I have met many organisations that structure their Data Platform teams vertically, that is, they have a team for data engineering, a team for data modelling, a team for analytics, and so on. This is fine for waterfall delivery but does not support agile delivery, even if each team works agile.
The primary reason that it doesn’t work is that one team wants to complete their work before handing over to the next team and so, even if each team works agile, the result is waterfall, or more specifically Phase-Gate method, with each team acting as the phase-gate: modelling phase, engineering phase, reports & analytics phase and then go live.
To run a data platform, delivering projects using agile you need to run a multidsciplinary agile team where the team is comprised of engineers, modellers, report authors and key business users all working together to produce a final product.
The Multidisciplinary Agile Team
A mutlidisciplinary agile team would look something like the following. Note, the team would also have scrum master – not shown. Also, not every team would need every role. Each role may be filled by more than one person or one person may take on more than one role.

Data Engineer. Develops and maintains data pipelines that ingest, clean, transform and load source data

Operations. If using a DevOps model, responsible for platform operation, toolchains

Data Modeller. Creates and maintains target data models in base and analytical layer.

Data Owner. Responsible for data governance, both data quality and data access.

Data Analyst. Creates reports and dashboards. Performs ad hoc data requests.

Data Science. Performs advanced analytics using statistical modelling tools or machine learning solutions

Business Analyst. Requirements analysis, performs playbacks to user community. Gathers business definitions of data maintained in Data Catalog

Product Owner. Responsible for overall solution, represents key stakeholders and user community
Larger organisations that need to run several agile teams in parallel can adopt a matrix organisation where the agile team members are pooled from discipline based teams, for example, the engineering team provides engineering resources to the agile teams.
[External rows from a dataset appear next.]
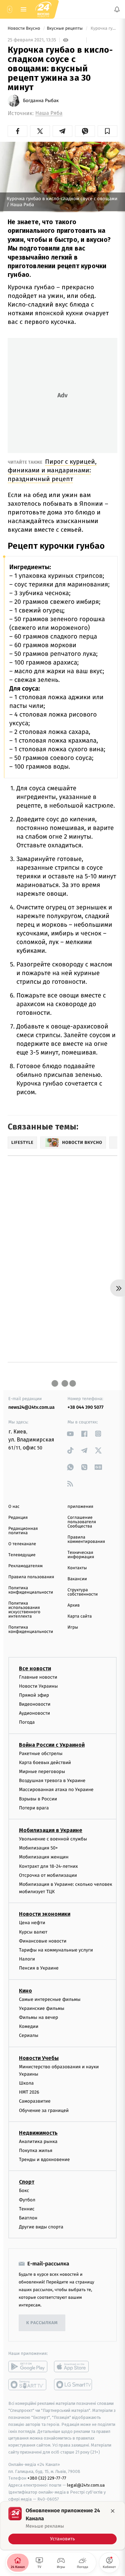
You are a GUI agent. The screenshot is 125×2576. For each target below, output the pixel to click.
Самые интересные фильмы (49, 1999)
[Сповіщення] (117, 9)
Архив (74, 1605)
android (27, 2366)
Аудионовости (34, 1713)
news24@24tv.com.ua (31, 1407)
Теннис (27, 2208)
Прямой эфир (34, 1695)
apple (73, 2366)
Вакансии (77, 1579)
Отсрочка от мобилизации (48, 1875)
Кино (25, 1990)
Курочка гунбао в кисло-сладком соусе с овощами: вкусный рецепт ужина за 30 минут (103, 28)
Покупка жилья (35, 2150)
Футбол (27, 2199)
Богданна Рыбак (41, 100)
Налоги (27, 1959)
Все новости (35, 1668)
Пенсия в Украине (39, 1968)
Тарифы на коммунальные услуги (56, 1950)
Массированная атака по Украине (56, 1789)
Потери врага (34, 1807)
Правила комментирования (86, 1539)
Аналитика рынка (38, 2141)
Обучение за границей (44, 2110)
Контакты (77, 1568)
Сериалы (28, 2035)
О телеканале (22, 1544)
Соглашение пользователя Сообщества (82, 1522)
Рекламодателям (25, 1566)
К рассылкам (42, 2322)
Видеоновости (35, 1704)
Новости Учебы (39, 2058)
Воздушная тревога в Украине (52, 1780)
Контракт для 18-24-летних (48, 1866)
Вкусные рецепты (65, 28)
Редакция (18, 1518)
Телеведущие (22, 1555)
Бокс (24, 2190)
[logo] (43, 9)
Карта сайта (80, 1616)
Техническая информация (81, 1555)
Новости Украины (38, 1686)
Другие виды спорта (41, 2227)
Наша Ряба (48, 113)
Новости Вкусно (24, 28)
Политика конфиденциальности (30, 1590)
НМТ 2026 (29, 2092)
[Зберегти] (107, 131)
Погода (27, 1722)
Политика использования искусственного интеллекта (24, 1610)
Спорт (26, 2182)
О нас (13, 1507)
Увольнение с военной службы (53, 1839)
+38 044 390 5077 (86, 1407)
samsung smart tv (73, 2384)
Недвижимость (38, 2133)
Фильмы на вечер (38, 2017)
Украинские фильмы (41, 2008)
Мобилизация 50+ (38, 1848)
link (70, 1433)
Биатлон (28, 2218)
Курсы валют (33, 1932)
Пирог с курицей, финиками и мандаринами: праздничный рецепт (52, 470)
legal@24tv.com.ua (86, 2485)
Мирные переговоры (42, 1771)
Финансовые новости (42, 1941)
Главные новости (38, 1677)
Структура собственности (83, 1592)
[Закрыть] (113, 2511)
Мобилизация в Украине (50, 1830)
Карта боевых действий (45, 1762)
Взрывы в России (38, 1798)
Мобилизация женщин (44, 1857)
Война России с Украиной (52, 1744)
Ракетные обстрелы (40, 1753)
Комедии (28, 2026)
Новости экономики (44, 1914)
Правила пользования (31, 1577)
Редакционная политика (23, 1531)
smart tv (27, 2384)
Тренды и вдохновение (44, 2159)
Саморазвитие (35, 2101)
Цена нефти (32, 1922)
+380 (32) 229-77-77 (46, 2478)
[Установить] (62, 2526)
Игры (73, 1627)
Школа (26, 2083)
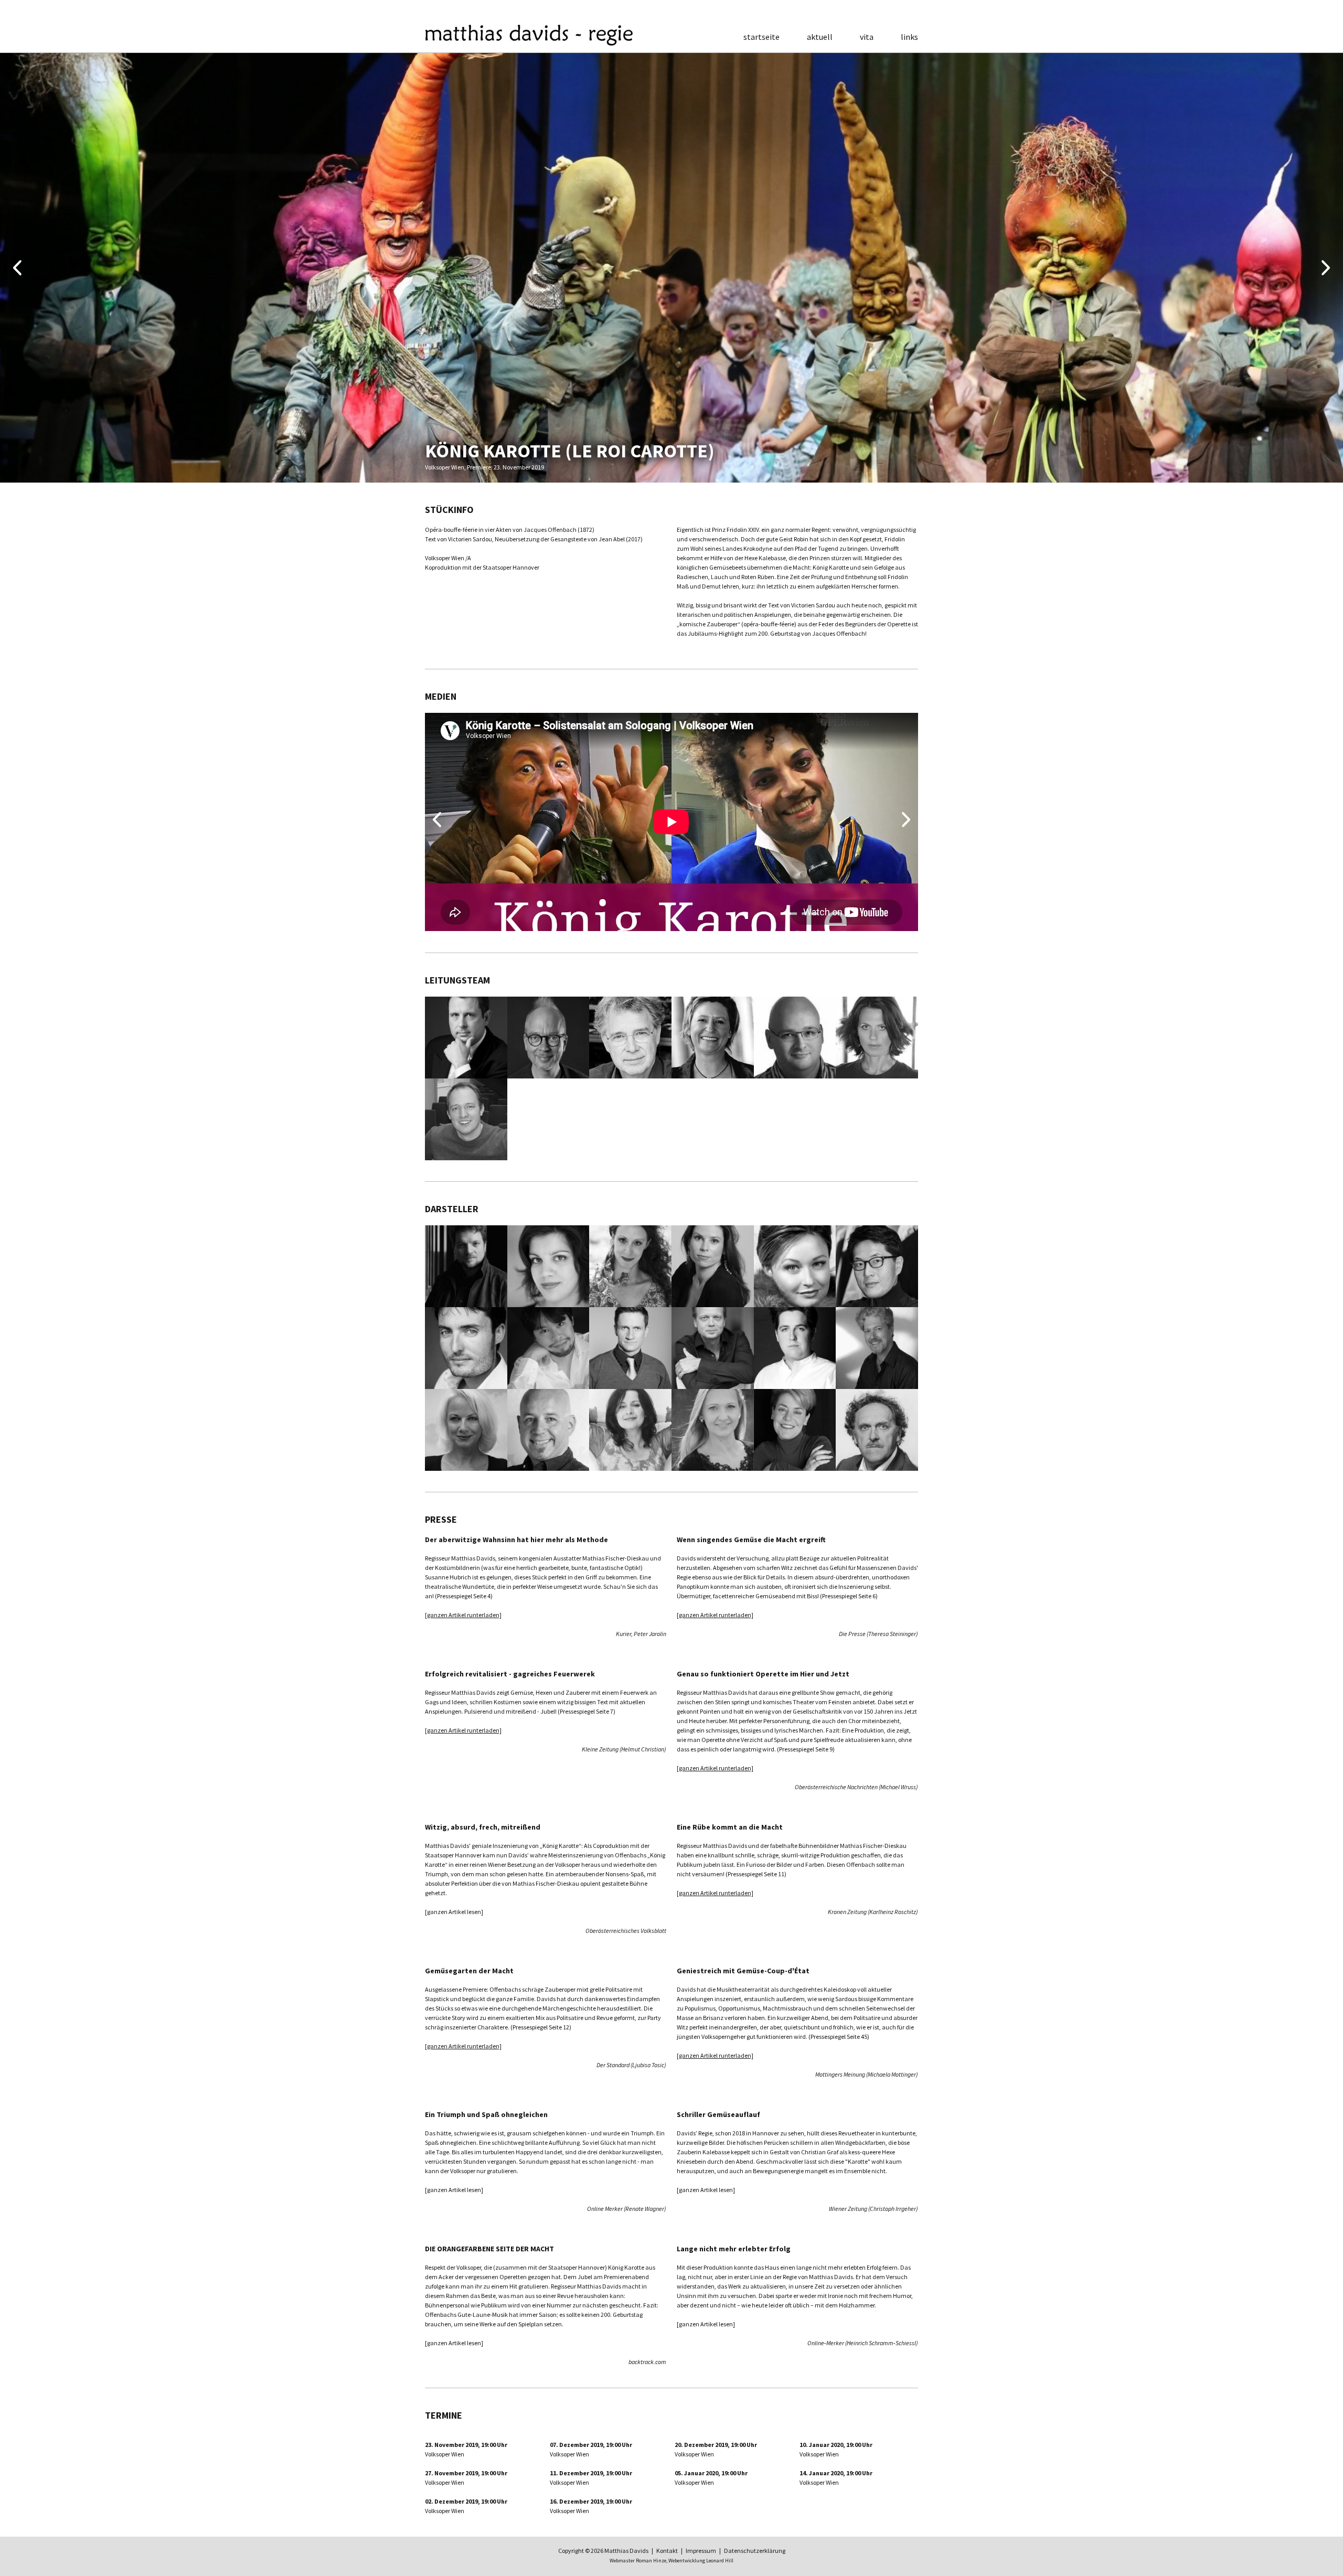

Consistency is acheived through an overaarching architecture & design function supported by standards, design patterns, methods centrally maintained and universally applied.
Consumer Based Solution Design
Another critical change is to move to a data consumer based design, that is, start with understanding what reports, analytics, data science models are required and then work backwards to identify the data required. This customer centric approach is a key tenent of the agile method.
The consequence of this is that the overall solution design must also be consumer based, that is, you start with asking what does the analytical solution look like, then what data structures in the data platform support the analytics and then finally what source data is needed and the data engineering to process the data.
To run a truly agile data platform adopt a multidisciplinary agile team and move to a customer centric design approach.